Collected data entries
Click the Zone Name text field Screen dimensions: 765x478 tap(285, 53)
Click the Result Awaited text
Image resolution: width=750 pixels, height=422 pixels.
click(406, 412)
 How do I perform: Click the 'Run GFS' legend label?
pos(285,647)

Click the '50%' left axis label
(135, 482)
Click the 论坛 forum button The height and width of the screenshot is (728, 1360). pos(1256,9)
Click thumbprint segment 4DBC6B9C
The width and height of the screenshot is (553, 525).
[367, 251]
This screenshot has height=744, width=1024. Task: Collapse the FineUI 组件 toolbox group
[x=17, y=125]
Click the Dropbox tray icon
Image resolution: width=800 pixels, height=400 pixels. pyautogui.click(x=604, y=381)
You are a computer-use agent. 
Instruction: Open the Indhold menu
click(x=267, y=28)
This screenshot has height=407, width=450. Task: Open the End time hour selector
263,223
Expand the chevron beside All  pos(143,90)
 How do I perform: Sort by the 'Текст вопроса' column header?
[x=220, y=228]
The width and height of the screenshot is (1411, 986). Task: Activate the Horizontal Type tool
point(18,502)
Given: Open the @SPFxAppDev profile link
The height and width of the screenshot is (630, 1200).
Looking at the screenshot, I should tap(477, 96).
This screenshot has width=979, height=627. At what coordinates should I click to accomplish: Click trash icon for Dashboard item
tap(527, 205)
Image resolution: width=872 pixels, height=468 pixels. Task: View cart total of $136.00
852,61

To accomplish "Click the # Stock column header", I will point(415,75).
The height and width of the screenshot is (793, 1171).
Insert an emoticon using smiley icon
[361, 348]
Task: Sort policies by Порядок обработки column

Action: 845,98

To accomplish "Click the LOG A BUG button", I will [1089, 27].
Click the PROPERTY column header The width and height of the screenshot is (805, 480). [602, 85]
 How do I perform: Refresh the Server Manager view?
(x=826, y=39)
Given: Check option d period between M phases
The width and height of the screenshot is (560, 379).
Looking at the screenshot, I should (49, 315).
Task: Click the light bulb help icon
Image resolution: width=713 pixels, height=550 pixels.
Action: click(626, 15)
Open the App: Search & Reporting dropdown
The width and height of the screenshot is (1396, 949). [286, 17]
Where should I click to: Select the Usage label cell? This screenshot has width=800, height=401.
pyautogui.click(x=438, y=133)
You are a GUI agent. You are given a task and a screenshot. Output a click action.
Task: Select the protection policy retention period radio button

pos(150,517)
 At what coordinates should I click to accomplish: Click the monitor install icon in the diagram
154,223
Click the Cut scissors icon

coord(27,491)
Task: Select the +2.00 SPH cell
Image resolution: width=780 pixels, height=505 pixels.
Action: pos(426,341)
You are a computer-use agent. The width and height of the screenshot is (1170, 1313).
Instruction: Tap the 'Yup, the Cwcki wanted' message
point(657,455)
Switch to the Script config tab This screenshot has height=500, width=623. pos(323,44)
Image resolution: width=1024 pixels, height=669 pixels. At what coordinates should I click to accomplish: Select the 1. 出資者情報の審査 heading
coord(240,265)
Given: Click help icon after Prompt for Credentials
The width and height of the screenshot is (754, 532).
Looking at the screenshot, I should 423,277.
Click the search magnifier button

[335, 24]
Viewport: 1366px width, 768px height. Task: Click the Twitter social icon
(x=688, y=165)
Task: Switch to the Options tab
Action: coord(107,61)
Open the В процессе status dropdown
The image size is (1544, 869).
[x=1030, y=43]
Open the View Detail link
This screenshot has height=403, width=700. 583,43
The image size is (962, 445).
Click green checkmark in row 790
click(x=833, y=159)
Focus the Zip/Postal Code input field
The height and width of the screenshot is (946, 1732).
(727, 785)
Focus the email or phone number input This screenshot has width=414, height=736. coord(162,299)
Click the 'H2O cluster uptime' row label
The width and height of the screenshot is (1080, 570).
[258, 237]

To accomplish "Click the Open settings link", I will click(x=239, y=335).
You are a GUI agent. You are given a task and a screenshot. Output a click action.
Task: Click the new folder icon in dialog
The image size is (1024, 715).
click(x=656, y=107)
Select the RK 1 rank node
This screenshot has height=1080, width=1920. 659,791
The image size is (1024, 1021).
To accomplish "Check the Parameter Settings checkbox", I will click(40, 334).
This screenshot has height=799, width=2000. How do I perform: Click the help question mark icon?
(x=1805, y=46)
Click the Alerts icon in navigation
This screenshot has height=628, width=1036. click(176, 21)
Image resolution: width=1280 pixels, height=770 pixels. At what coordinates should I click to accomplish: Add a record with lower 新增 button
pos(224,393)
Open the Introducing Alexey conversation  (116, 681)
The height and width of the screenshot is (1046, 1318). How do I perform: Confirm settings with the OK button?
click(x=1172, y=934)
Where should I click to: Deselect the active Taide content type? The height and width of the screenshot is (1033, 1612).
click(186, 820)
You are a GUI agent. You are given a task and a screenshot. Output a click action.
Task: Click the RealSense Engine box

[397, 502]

TASK GOAL. Please copy out every line shown above, exactly.

ANSWER AREA.
Click the Zone Name text field Screen dimensions: 765x478 tap(285, 53)
Click the Result Awaited text
Image resolution: width=750 pixels, height=422 pixels.
click(406, 412)
 How do I perform: Click the 'Run GFS' legend label?
pos(285,647)

Click the '50%' left axis label
(135, 482)
Click the 论坛 forum button The height and width of the screenshot is (728, 1360). pos(1256,9)
Click thumbprint segment 4DBC6B9C
The width and height of the screenshot is (553, 525).
[367, 251]
This screenshot has height=744, width=1024. Task: Collapse the FineUI 组件 toolbox group
[x=17, y=125]
Click the Dropbox tray icon
Image resolution: width=800 pixels, height=400 pixels. pyautogui.click(x=604, y=381)
You are a computer-use agent. 
Instruction: Open the Indhold menu
click(x=267, y=28)
This screenshot has height=407, width=450. Task: Open the End time hour selector
263,223
Expand the chevron beside All  pos(143,90)
 How do I perform: Sort by the 'Текст вопроса' column header?
[x=220, y=228]
The width and height of the screenshot is (1411, 986). Task: Activate the Horizontal Type tool
point(18,502)
Given: Open the @SPFxAppDev profile link
The height and width of the screenshot is (630, 1200).
Looking at the screenshot, I should tap(477, 96).
This screenshot has width=979, height=627. At what coordinates should I click to accomplish: Click trash icon for Dashboard item
tap(527, 205)
Image resolution: width=872 pixels, height=468 pixels. Task: View cart total of $136.00
852,61

To accomplish "Click the # Stock column header", I will point(415,75).
The height and width of the screenshot is (793, 1171).
Insert an emoticon using smiley icon
[361, 348]
Task: Sort policies by Порядок обработки column

Action: 845,98

To accomplish "Click the LOG A BUG button", I will [1089, 27].
Click the PROPERTY column header The width and height of the screenshot is (805, 480). [602, 85]
 How do I perform: Refresh the Server Manager view?
(x=826, y=39)
Given: Check option d period between M phases
The width and height of the screenshot is (560, 379).
Looking at the screenshot, I should (49, 315).
Task: Click the light bulb help icon
Image resolution: width=713 pixels, height=550 pixels.
Action: click(626, 15)
Open the App: Search & Reporting dropdown
The width and height of the screenshot is (1396, 949). [286, 17]
Where should I click to: Select the Usage label cell? This screenshot has width=800, height=401.
pyautogui.click(x=438, y=133)
You are a GUI agent. You are given a task and a screenshot. Output a click action.
Task: Select the protection policy retention period radio button

pos(150,517)
 At what coordinates should I click to accomplish: Click the monitor install icon in the diagram
154,223
Click the Cut scissors icon

coord(27,491)
Task: Select the +2.00 SPH cell
Image resolution: width=780 pixels, height=505 pixels.
Action: pos(426,341)
You are a computer-use agent. The width and height of the screenshot is (1170, 1313).
Instruction: Tap the 'Yup, the Cwcki wanted' message
point(657,455)
Switch to the Script config tab This screenshot has height=500, width=623. pos(323,44)
Image resolution: width=1024 pixels, height=669 pixels. At what coordinates should I click to accomplish: Select the 1. 出資者情報の審査 heading
coord(240,265)
Given: Click help icon after Prompt for Credentials
The width and height of the screenshot is (754, 532).
Looking at the screenshot, I should 423,277.
Click the search magnifier button

[335, 24]
Viewport: 1366px width, 768px height. Task: Click the Twitter social icon
(x=688, y=165)
Task: Switch to the Options tab
Action: coord(107,61)
Open the В процессе status dropdown
The image size is (1544, 869).
[x=1030, y=43]
Open the View Detail link
This screenshot has height=403, width=700. 583,43
The image size is (962, 445).
Click green checkmark in row 790
click(x=833, y=159)
Focus the Zip/Postal Code input field
The height and width of the screenshot is (946, 1732).
(727, 785)
Focus the email or phone number input This screenshot has width=414, height=736. coord(162,299)
Click the 'H2O cluster uptime' row label
The width and height of the screenshot is (1080, 570).
[258, 237]

To accomplish "Click the Open settings link", I will click(x=239, y=335).
You are a GUI agent. You are given a task and a screenshot. Output a click action.
Task: Click the new folder icon in dialog
The image size is (1024, 715).
click(x=656, y=107)
Select the RK 1 rank node
This screenshot has height=1080, width=1920. 659,791
The image size is (1024, 1021).
To accomplish "Check the Parameter Settings checkbox", I will click(40, 334).
This screenshot has height=799, width=2000. How do I perform: Click the help question mark icon?
(x=1805, y=46)
Click the Alerts icon in navigation
This screenshot has height=628, width=1036. click(176, 21)
Image resolution: width=1280 pixels, height=770 pixels. At what coordinates should I click to accomplish: Add a record with lower 新增 button
pos(224,393)
Open the Introducing Alexey conversation  (116, 681)
The height and width of the screenshot is (1046, 1318). How do I perform: Confirm settings with the OK button?
click(x=1172, y=934)
Where should I click to: Deselect the active Taide content type? The height and width of the screenshot is (1033, 1612).
click(186, 820)
You are a GUI agent. You are given a task and a screenshot. Output a click action.
Task: Click the RealSense Engine box

[397, 502]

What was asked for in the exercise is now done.